This first page is about CouchDb, the underlying database. The aim of Hydra was to build a messaging system on top of mutually replicating databases, and CouchDb has the best replication system I’ve found. However, it is a NoSql database, which brings certain advantages and disadvantages, and you need to know about those to understand the later implementation decisions. NoSql is also flavour-of-the-month and it’s handy to know something about it to appreciate its advantages and disadvantages. This post can be read as a standalone very brief CouchDb introduction even if you have no interest in Hydra at all.

CouchDb

CouchDb is a NoSql database. The only thing in common between NoSql databases is that they cannot be queried with SQL, so that does not tell you much in itself. The interesting CouchDb features from the Hydra point of view are document storage, views, and replication, so we’ll deal with each of those in turn.

Document storage

NoSql databases range from simple key/value stores to surprisingly familiar-looking things with tables and columns. CouchDb is a document store, which is one step up from a key/value store. The objects in a document store are accessed by a unique document id string, but they differ from those in a simple key/value store by having internal structure which is accessible to the database.

CouchDb documents are JSON values. JSON is JavaScript’s object serialisation notation and is a simple way of serialising basic values, arrays, and objects to strings.
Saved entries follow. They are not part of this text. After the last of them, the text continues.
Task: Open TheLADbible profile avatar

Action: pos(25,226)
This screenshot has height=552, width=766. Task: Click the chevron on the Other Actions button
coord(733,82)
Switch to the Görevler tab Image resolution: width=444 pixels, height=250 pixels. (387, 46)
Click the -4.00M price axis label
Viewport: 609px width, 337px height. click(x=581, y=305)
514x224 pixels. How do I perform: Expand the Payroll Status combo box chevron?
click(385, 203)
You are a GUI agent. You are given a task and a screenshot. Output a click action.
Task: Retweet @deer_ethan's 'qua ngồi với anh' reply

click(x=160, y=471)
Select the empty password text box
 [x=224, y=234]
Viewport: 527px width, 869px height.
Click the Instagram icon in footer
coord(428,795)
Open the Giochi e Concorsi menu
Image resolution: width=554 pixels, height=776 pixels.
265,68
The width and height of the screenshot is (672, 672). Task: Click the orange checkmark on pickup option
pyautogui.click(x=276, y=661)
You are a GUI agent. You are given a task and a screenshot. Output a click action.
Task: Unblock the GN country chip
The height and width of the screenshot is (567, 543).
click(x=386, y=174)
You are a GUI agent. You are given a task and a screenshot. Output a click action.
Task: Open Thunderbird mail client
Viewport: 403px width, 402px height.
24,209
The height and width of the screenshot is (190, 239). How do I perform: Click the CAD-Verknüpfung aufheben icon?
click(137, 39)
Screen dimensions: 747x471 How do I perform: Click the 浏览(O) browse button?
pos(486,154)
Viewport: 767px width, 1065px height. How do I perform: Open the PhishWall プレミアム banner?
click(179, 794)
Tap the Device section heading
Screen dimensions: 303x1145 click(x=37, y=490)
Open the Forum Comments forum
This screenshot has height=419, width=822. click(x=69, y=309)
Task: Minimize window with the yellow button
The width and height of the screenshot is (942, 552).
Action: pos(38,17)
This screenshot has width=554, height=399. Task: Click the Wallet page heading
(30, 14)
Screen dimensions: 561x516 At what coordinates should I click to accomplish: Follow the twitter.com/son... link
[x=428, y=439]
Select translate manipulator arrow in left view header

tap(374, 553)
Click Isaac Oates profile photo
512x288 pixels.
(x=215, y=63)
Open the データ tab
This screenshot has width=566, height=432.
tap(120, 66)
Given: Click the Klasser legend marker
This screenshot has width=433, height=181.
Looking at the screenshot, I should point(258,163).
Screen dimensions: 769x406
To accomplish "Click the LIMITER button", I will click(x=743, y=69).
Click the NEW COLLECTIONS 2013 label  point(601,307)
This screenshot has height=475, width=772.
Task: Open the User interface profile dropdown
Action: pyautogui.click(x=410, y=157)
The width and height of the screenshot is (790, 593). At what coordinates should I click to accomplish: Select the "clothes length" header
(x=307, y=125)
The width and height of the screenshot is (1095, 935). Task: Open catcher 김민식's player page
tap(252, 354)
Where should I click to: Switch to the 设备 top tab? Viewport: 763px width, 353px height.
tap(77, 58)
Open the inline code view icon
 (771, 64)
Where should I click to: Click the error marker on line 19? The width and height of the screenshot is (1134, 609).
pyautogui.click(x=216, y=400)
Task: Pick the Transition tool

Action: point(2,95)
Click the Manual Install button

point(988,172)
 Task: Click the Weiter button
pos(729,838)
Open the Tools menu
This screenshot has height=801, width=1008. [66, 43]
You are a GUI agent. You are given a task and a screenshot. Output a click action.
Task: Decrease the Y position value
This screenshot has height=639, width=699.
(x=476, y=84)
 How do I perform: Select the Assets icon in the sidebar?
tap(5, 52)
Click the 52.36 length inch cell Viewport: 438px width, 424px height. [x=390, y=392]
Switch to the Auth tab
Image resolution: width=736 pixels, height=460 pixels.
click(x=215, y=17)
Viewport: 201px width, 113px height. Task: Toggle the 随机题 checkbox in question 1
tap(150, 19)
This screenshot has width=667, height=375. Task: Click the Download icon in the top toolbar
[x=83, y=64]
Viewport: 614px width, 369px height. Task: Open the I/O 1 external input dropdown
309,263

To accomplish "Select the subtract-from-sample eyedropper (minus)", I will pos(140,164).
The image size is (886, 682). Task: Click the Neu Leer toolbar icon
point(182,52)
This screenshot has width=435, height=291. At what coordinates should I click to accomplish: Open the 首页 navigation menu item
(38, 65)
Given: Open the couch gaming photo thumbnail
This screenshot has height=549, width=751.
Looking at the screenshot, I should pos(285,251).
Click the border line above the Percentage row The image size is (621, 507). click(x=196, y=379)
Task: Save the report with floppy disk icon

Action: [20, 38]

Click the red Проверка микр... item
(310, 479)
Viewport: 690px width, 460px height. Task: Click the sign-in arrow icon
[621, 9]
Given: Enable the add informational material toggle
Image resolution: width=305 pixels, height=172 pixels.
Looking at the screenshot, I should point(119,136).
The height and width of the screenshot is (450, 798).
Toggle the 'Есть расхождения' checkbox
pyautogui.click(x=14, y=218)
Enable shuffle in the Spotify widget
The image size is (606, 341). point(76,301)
For example:

{"type": "message", "topic": "Posting", "data": {"p1": [23, true], "p2": null}}

is the JSON representation of an object with three properties: type and message are strings; data is itself an object with two properties – an array of a number and a boolean, and the null value. As JavaScript is untyped, it is happy to have arrays with mixed contents.

Any JSON value can be stored as a CouchDb document. As we’ll see in a moment, these values are available to some functions within the database that extend it beyond a simple key/value store. Because CouchDb is schemaless, the JSON objects stored under different keys need not possess the same properties, or they might have a property with the same name, but containing values of different types. CouchDb puts no restrictions on the particular lump of JSON stored under any key.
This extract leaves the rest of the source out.